Recuerdo cómo en Lamu (2010) la redacción nocturna de los textos, llenos de signos de admiración, palabras en kiswahili, y salpicados de bromas me ayudaban enormemente a procesar todas las sensaciones vividas durante aquellos irrepetibles días de novato. Haití y Dadaab (2011) también presenciaron madrugadas mágicas de reflexión, más espaciadas y quizás tal vez más profundas. Etiopía (2012), sin embargo, me aporta análisis continuo de lo que acontece, sin la necesidad de volcar en las teclas urgentemente las tormentas que en mi alma puedan generar las enormes diferencias entre la vida que conocemos en nuestro confortable y vanidoso Occidente, y la lucha contra la pobreza en tantos y tantos países en vías de desarrollo.
La crisis, la crisis... Recuerdo esas palabras desgraciadamente tan de moda en Europa mientras paso por calles no asfaltadas, inundadas con interminables charcos por las recientes precipitaciones, y transitadas difícilmente por viejos carros destartalados tirados por caballos huesudos y mulas famélicas. Botellas de plástico raídas por el sol cuelgan arracimadas en la entrada de pequeñas tienduchas esperando una innumerable reutilización. Hombres y mujeres con la piel cuarteada y los ojos cansados no retiran su mirada al cruzarse con la mía. Ni ocultan su sonrisa o su seriedad, según les dé. Sus harapos, su higiene, sus gestos delatan su status económico. Aquí no se puede aparentar lo que no se tiene. Ni tampoco les preocupa. Con comer y sacar adelante a su familia ya tienen bastantes preocupaciones. En fin, en eso estamos.
Me está quedando un email un poco egocéntrico, y algo tristón, ¿verdad?

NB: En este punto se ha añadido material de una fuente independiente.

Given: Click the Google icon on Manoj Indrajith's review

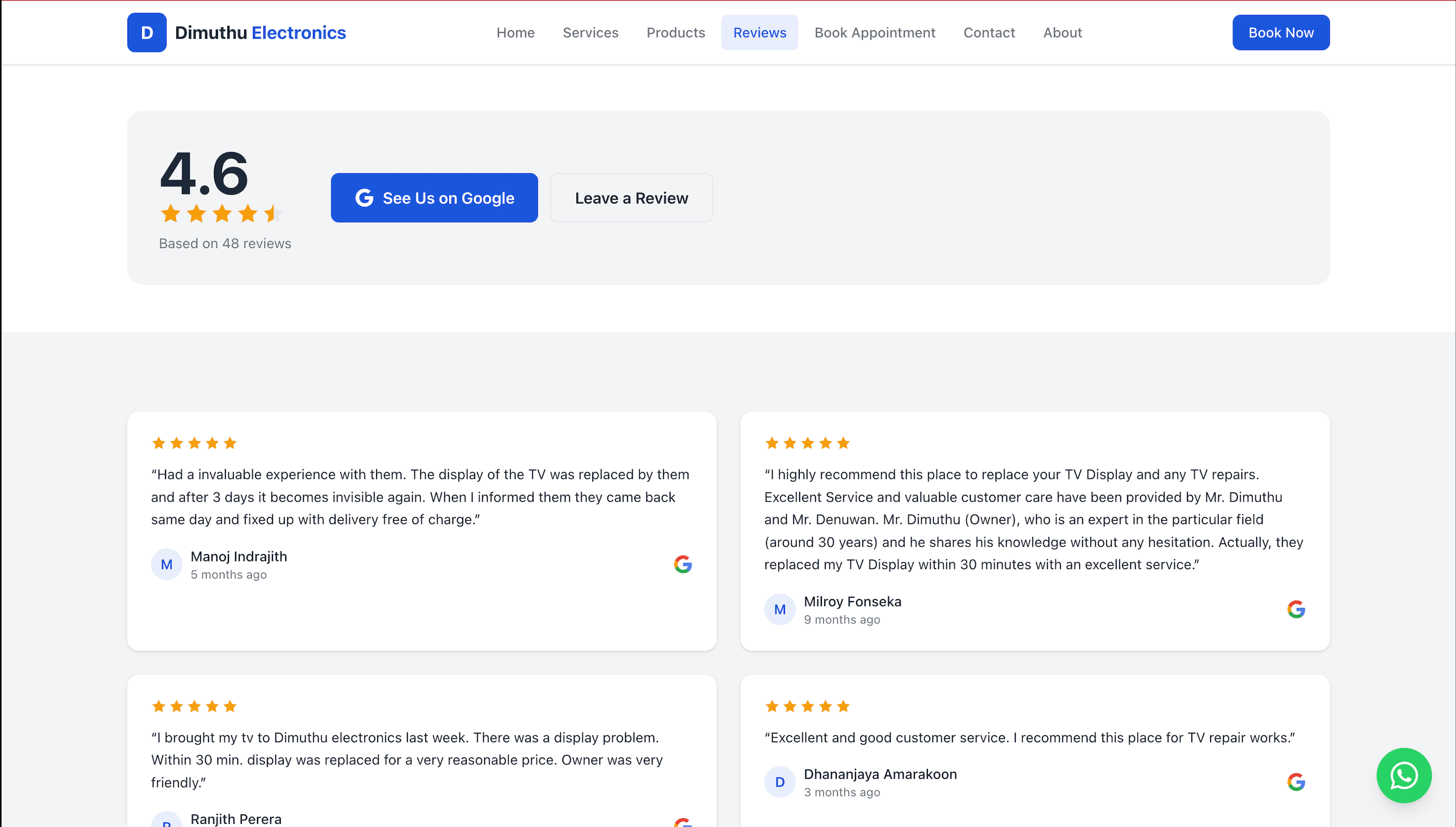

Con la de momentos lindos que podría contaros con los niños tan adorables que me rodean en el orfanato, con las urgencias y emergencias ya vividas en nuestra clínica, con los paisajes tan bonitos en la llegada de la temporada de lluvias, con la impresionante fuerza de las tormentas nocturnas, con la espectacular charaka, a lua cheia, que me acompaña en los paseos por calle Larios (así he bautizado el carril de vehículos de nuestro 'compound' por el que transito relajado antes de acostarme, sólo o en compañía de los saltos y bocados juguetones de Sardino, uno de los perros), con la claridad de las mañanas, con la tranquilidad de las tardes, con el jaleo de los juegos infantiles, con la belleza del flamenco, con la sonoridad de la música etíope, con la serenidad de un baño dominical en un lago en calma en absoluto silencio al atardecer, con la de vivencias que me regala este país, este reto, este momento de la vida.
Crecimiento constante, como los ocho cachorrillos de la perrilla 'Ziway', pura muestra de la fuerza de la madre naturaleza.
Alegría desbordada, como las sonrisas y carcajadas de los enanos que me persiguen al salir de mi cuarto, para colgarse en mi cuello y llenarme de besos y de abrazos, y compartir canciones y estribillos desde la memoria de mi móvil y el calor de nuestros corazones.
Muchas cosas que contaros, rafiki. Pero estás de Viernes Santo. Lo dejaremos para otro momento. Kas ba kas. Chiguerielen (pole pole, hakuna matata).
Abrazo enorme, sonrisas de colores, y feliz primavera a todos!